## [Set exercise]
Copy out everything in the rows below from the line containing "Expand the Team Member database node" down to the last line, both ends included, without changing a character.

## [Raw records]
==*==

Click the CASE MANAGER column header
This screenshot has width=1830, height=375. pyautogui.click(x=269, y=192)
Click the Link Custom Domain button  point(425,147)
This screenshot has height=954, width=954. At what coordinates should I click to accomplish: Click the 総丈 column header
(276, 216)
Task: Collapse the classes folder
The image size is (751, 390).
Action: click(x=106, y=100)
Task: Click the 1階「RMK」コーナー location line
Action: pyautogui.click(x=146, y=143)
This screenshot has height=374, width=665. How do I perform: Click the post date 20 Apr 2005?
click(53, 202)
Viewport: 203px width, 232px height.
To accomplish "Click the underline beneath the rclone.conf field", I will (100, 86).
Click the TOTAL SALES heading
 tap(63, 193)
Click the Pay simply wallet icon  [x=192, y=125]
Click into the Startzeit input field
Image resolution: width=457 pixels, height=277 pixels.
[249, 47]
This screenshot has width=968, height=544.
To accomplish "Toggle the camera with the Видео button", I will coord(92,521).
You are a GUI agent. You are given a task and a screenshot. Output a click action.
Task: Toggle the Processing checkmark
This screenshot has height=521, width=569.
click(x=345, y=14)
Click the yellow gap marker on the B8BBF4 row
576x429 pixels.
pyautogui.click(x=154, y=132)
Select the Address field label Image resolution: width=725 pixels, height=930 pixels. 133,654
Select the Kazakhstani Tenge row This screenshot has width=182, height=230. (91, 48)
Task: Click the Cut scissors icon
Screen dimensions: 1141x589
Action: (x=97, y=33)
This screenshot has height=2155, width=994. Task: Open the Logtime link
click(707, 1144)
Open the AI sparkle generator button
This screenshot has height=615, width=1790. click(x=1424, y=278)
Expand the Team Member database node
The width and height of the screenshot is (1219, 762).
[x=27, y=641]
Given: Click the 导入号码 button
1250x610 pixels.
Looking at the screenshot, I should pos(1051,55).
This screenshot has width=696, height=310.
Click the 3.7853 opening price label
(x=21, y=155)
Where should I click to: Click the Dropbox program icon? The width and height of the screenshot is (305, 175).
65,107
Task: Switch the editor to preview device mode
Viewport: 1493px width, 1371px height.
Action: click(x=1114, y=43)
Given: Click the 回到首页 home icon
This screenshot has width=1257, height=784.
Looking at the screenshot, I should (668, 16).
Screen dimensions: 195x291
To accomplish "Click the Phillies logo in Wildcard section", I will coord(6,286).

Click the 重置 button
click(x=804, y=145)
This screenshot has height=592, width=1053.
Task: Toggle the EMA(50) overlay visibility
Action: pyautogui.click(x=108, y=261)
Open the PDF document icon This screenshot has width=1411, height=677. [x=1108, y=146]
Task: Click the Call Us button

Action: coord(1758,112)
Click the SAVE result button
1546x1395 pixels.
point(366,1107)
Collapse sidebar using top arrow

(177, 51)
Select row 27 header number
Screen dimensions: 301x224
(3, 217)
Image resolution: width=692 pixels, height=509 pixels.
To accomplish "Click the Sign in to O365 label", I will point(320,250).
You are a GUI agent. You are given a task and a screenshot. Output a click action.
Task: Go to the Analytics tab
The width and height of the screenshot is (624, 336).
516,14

==*==

## [Response]
Expand the Team Member database node
The width and height of the screenshot is (1219, 762).
[x=27, y=641]
Given: Click the 导入号码 button
1250x610 pixels.
Looking at the screenshot, I should pos(1051,55).
This screenshot has width=696, height=310.
Click the 3.7853 opening price label
(x=21, y=155)
Where should I click to: Click the Dropbox program icon? The width and height of the screenshot is (305, 175).
65,107
Task: Switch the editor to preview device mode
Viewport: 1493px width, 1371px height.
Action: click(x=1114, y=43)
Given: Click the 回到首页 home icon
This screenshot has width=1257, height=784.
Looking at the screenshot, I should (668, 16).
Screen dimensions: 195x291
To accomplish "Click the Phillies logo in Wildcard section", I will coord(6,286).

Click the 重置 button
click(x=804, y=145)
This screenshot has height=592, width=1053.
Task: Toggle the EMA(50) overlay visibility
Action: pyautogui.click(x=108, y=261)
Open the PDF document icon This screenshot has width=1411, height=677. [x=1108, y=146]
Task: Click the Call Us button

Action: coord(1758,112)
Click the SAVE result button
1546x1395 pixels.
point(366,1107)
Collapse sidebar using top arrow

(177, 51)
Select row 27 header number
Screen dimensions: 301x224
(3, 217)
Image resolution: width=692 pixels, height=509 pixels.
To accomplish "Click the Sign in to O365 label", I will point(320,250).
You are a GUI agent. You are given a task and a screenshot. Output a click action.
Task: Go to the Analytics tab
The width and height of the screenshot is (624, 336).
516,14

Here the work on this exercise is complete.